Very nice, gotta be a few hundred easy I would think..... congrats...here's one to watch on e-bay...

http://cgi.ebay.com/Iroquois-lighte...emQQptZLH_DefaultDomain_0?hash=item2ea97be07a


----------



## surfaceone (Nov 30, 2009)

Hey Joe,

 That is a great clock! I've dug a few of their aqua crowns over the years, Here's a bit on the Brewery:









 "Iroquois Beverage Corp.
 201/256 Pratt Street
 Buffalo, New York
 (aka Iroquois Brewing Co.
 AKA International Brewing Co.)

 The Iroquois Brewery was successor to the Jacob Roos Brewery, originally founded in 1842.  Much of the Iroquois advertising that appeared after prohibition cites this 1842 date as the brewery's founding.
 The brewery was located between Hickory and Pratt Streets.  It was operated by Jacob Roos and, after his death, by George Roos, until 1892, when it was sold to Leonard Burgwerger.  Burgwerger razed the buildings and built a new brewery on the site.  This was the start of the Iroquois Brewing Company.

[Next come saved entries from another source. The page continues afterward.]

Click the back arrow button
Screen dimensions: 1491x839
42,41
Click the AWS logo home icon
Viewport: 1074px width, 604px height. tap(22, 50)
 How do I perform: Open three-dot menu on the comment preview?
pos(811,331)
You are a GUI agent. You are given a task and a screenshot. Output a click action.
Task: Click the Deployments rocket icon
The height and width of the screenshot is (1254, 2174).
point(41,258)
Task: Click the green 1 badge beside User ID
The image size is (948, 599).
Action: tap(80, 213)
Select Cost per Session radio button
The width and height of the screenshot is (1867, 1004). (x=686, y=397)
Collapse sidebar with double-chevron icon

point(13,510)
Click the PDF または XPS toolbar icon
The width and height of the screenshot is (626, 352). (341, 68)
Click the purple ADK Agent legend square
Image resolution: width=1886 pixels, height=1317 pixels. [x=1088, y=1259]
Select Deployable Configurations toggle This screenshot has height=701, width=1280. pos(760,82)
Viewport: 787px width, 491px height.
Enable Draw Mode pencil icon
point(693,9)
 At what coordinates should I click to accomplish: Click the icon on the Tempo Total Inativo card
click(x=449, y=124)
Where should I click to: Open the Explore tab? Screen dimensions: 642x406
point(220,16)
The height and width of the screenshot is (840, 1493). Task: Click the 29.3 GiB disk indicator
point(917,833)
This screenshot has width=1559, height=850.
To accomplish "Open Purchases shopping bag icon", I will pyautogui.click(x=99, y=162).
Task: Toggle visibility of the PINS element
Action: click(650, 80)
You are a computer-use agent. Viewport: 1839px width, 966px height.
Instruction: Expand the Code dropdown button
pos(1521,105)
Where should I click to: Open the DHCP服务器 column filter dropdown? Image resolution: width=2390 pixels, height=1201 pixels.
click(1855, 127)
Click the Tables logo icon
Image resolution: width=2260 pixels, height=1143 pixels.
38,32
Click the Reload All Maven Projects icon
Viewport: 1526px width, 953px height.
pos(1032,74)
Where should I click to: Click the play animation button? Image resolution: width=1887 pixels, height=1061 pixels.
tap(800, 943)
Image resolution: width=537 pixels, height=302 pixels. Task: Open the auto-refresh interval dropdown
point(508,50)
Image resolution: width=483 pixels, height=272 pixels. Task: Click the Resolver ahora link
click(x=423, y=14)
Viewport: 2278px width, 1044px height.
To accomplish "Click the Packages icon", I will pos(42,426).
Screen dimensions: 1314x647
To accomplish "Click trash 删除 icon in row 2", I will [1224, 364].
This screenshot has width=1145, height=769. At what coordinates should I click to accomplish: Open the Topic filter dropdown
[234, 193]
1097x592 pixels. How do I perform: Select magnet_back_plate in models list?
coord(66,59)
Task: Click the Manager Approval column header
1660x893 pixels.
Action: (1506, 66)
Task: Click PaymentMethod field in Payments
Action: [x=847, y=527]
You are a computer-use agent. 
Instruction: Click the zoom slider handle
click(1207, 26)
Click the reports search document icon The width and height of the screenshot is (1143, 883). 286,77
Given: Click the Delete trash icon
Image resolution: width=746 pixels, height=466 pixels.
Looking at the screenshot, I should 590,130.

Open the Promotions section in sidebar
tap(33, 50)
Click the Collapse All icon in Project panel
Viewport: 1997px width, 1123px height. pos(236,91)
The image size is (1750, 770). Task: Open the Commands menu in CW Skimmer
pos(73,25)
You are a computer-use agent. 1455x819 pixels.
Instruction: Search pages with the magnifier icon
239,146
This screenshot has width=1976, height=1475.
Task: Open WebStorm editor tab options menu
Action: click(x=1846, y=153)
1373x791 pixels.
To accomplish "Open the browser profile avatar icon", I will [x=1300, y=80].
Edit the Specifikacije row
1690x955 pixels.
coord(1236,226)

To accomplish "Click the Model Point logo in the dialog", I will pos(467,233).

 Iroquois survived prohibition by brewing soda and near beer and reopened shortly after prohibition ended in April 1933.

 Iroquois grew and prospered after prohibition and became the largest brewer in Buffalo, attaining a capacity of 600,000 barrels per year.   For a time, Iroquois operated multiple breweries in the greater Buffalo area, including the former facilities of Mohawk (closed 1936) and Van Buren (closed 1950).

 In the 1950s, Iroquois merged with a group of other regional brewers and formed the International Brewing Company.  Iroquois' partners in this venture included Silver Bar (Tampa, FL), Frankenmuth (Frankenmuth, MI), and Old Dutch (Findlay, OH).

 Despite this attempt to build the merged companies into a large national network, the brands remained regional in nature.  Iroquois was taken independent again in 1965.

 At the time of its closing in 1971, Iroquois had outlived all other Buffalo breweries except for William Simon, which closed a couple of years later.

 Iroquois Afterwards

 The Iroquois brand name was well-known and highly regarded in the Lake Erie region and, after the Iroquois Brewery closed, the brand was kept alive for quite a number of years by a succession of regional brewers.  These included Meister Brau Brewery (Toledo, OH, closed 1972), August Wagner Brewery (Columbus, OH, closed 1974), Erie Brewing (Erie, PA, closed 1976), and Fred Koch Brewery (Dunkirk, NY, closed c. 1980). "  Found here with a bunch of go-withs.


----------



## JOETHECROW (Nov 30, 2009)

Hey Jim,...surfaceone,....Great info from both of you,...thanks very much.....This guy might have to go to our antique mall booth to do some Christmas (or otherwise needful things) funding[]...It looks pretty identical to the one on ebay other than the color of the clock hands....We find those Iroquois crowns from time to time in amber....less often in aqua.                                                 Joe 

 (Edited for spelling errors![])


----------



## JOETHECROW (Nov 30, 2009)

Endless font of interesting and useful information (you are) Mr. Lobey....If we we're neighbors we'd be hangin' out together. No doubt in my mind. You're always helpful and I'm always glad to see you show up in one of my posts. (Not everyone who has visited this place can say that)[]                                                            Joe


----------



## mr.fred (Dec 1, 2009)

Great find Joe[]-------put it away from Leo[&:]------or it will be worth a Buck 2 eighty[]---when he gets done with it.


----------



## bottle_head9 (Dec 1, 2009)

Excellent clock Joe.Congratulations on a nice find.[]


----------



## RedGinger (Dec 1, 2009)

Joe is good at finding stuff like that.  My Mom is too.  Some people just have a way of doing that.  He has a cool desk that he picked up on the side of a curb about to be thrown out.  The desk is cool because it has a spot someone filled in where the inkwell would have gone.  

 I'm not sure about the antique mall.  I think it's a rip.  You pay all that rent, then people get multiple discounts.  Ebay may be too, though.  I guess we'll see what he decides.


----------



## glass man (Dec 1, 2009)

VERY COOL LOOKING CLOCK FOR SURE! JAMIE


----------